L’époque des droits d’enregistrement privatifs et hautement rémunérateurs n’aura peut-être été qu’un court épisode, lié à l’ascension simultanée du tourne-disque, du CD et de la radio pour la promotion, donc entre la période pré-électrique et la période internet. Cette combinaison assurait techniquement une stabilité des droits de propriété sur la musique, et donc la possibilité d’en capturer la rente. Musicalement, elle aura permis une démocratisation massive de la consommation de musique, mais aura créé en même temps une aristocratie dans sa production, des superstars accumulant des fortunes immenses, avec une forte présomption que ce soit au détriment des artistes de second rang. (Il reste à prouver que le modèle iTunes, consistant à capturer les droits d’enregistrement via la protection du terminal d’accès soit une réponse viable sur le long terme.)
Rien bien sûr n’est idéal. Une des difficultés de la période présente se voit dans l’effacement des maisons de disque. Elles assuraient la sélection et la promotion des jeunes artistes, à partir d’ailleurs d’un modèle économique intéressant où l’artiste accordait au producteur une exclusivité sur des disques à venir, à prix prédéfini. De sorte que l’artiste à succès finançait implicitement la recherche et la promotion des jeunes artistes, dont ceux destinés à ne jamais percer. On se souvient que notre idole nationale, Johnny Halliday, parvenu au fait de sa notoriété et conseillé par son gourou de l’époque, avait vilainement cassé cette chaîne de solidarité en rompant avec sa maison de disque, ceci pour récupérer la totalité de sa rente.

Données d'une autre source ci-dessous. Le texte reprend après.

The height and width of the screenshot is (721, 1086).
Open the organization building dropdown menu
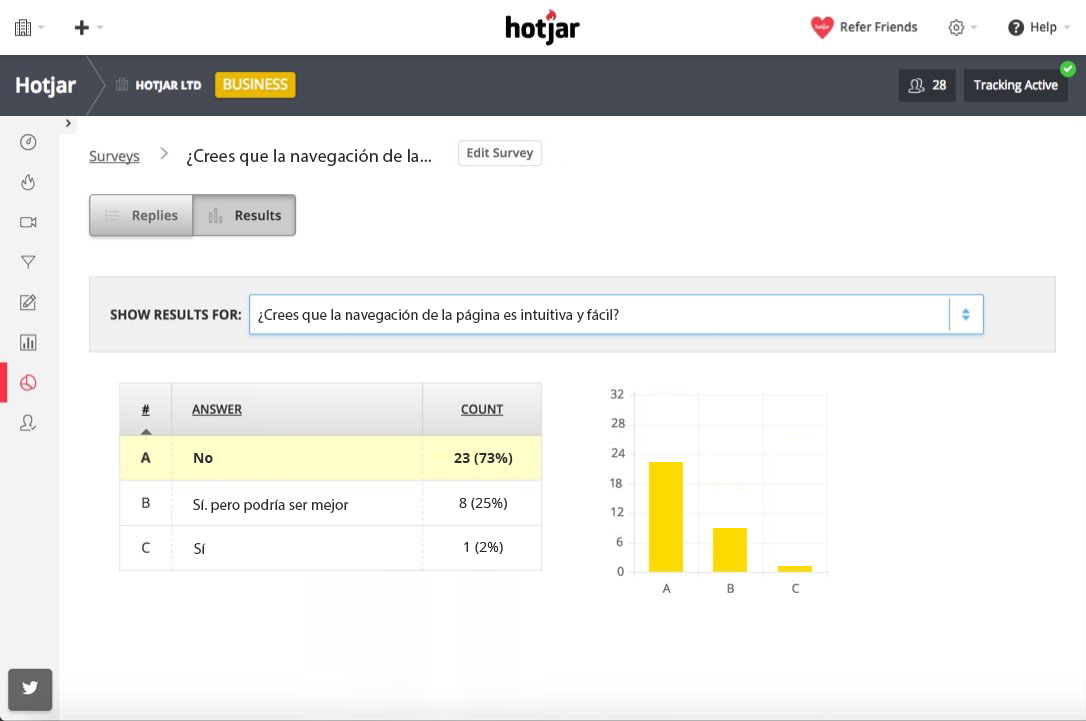(x=29, y=28)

La révolution Internet gênera-t-elle l’éclosion de nouveaux talents, en les privant d’un tel canal de promotion ? Cela reste à voir. En même temps, que de talents artificiels, trop vite montés en graine, étaient récemment sortis des maisons de disque ou des émissions de promotion télévisuelles, type la StarAcademy ! Les Beatles ont battu les scènes de Hambourg pendant des années, devant des publics soulés à la bière, pour apprendre le métier et enfin exploser, de retour à Liverpool, sur la scène du Cavern. (Ironiquement, ce sont les Beatles qui ont inauguré l’époque de la starisation mondiale, revenus hallucinants à la clé, grâce à la bonne combinaison de la radio et du tourne-disque.) Internet serait donc le juste retour à une époque bénie entre toutes pour la musique rock, celle des Beatles et du Grateful Dead et la porte ouverte à d’autres éclosions artistiques.
1. On lira : Halligan, Brian and David Meerman Scott, 2010, “Marketing Lessons from the Grateful Dead”, John Wiley & Sons, 192 pages.